#### Records to use:
══════════
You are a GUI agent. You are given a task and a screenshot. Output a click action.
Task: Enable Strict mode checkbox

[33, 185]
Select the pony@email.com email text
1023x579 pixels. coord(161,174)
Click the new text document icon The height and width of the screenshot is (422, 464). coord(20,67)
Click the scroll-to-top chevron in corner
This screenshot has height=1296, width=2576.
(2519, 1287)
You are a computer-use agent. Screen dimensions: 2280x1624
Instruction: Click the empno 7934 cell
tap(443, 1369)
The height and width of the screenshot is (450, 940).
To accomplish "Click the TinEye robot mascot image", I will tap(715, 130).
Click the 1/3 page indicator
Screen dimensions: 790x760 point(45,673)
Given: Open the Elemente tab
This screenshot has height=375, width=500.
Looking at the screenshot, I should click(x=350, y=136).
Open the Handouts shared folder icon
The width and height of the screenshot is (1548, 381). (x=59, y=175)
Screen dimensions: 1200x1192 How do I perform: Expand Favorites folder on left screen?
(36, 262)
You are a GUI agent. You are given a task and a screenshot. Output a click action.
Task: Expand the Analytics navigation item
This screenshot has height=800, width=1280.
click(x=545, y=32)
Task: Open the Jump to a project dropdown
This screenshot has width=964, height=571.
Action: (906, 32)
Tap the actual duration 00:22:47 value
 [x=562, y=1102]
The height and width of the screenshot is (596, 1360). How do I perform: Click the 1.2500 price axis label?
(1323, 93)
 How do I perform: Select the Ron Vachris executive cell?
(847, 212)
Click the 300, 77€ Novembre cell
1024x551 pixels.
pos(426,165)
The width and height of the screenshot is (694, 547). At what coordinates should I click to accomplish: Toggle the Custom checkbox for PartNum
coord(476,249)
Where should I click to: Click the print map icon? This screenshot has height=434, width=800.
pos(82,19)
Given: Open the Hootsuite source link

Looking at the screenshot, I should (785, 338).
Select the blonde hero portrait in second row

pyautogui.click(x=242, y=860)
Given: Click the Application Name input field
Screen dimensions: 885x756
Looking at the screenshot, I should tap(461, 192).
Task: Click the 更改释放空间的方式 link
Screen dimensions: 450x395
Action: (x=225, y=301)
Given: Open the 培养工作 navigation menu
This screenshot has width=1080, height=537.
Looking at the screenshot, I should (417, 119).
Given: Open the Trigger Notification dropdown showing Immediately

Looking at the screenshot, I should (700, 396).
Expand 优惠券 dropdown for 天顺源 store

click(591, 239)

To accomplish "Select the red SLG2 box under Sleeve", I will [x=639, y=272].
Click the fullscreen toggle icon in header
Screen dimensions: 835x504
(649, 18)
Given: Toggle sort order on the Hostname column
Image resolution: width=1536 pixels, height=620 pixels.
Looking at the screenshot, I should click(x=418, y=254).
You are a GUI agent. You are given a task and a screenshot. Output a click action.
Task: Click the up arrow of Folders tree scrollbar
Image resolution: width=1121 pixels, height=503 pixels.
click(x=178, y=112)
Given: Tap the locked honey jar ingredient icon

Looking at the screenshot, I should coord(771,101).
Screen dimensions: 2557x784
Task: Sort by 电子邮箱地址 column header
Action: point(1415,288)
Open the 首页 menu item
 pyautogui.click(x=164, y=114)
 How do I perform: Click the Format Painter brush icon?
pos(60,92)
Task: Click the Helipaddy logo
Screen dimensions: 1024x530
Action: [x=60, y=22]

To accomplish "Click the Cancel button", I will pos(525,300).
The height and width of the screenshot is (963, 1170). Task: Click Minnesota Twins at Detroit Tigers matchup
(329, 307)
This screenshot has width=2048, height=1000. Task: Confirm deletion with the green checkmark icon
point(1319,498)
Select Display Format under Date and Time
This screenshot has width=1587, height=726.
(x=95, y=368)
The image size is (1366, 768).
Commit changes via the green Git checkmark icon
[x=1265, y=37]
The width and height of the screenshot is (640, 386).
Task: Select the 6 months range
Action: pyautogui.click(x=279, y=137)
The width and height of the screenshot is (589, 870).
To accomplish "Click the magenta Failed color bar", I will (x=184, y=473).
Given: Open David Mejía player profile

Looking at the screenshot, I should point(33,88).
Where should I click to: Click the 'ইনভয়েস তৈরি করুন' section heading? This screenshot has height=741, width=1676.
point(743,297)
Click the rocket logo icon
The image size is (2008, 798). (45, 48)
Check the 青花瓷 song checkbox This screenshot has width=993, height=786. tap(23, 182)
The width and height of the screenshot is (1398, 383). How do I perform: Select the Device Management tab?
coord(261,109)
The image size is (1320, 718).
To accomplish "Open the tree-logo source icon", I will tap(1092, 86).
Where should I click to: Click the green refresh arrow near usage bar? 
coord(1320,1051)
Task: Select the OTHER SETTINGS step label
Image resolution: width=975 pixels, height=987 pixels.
══════════
#### Exercise goal:
Copy every line of the entries in which "will" can be found.

#### Exercise response:
To accomplish "Click the TinEye robot mascot image", I will tap(715, 130).
To accomplish "Select the red SLG2 box under Sleeve", I will [x=639, y=272].
To accomplish "Click the Cancel button", I will pos(525,300).
To accomplish "Click the magenta Failed color bar", I will (x=184, y=473).
To accomplish "Open the tree-logo source icon", I will tap(1092, 86).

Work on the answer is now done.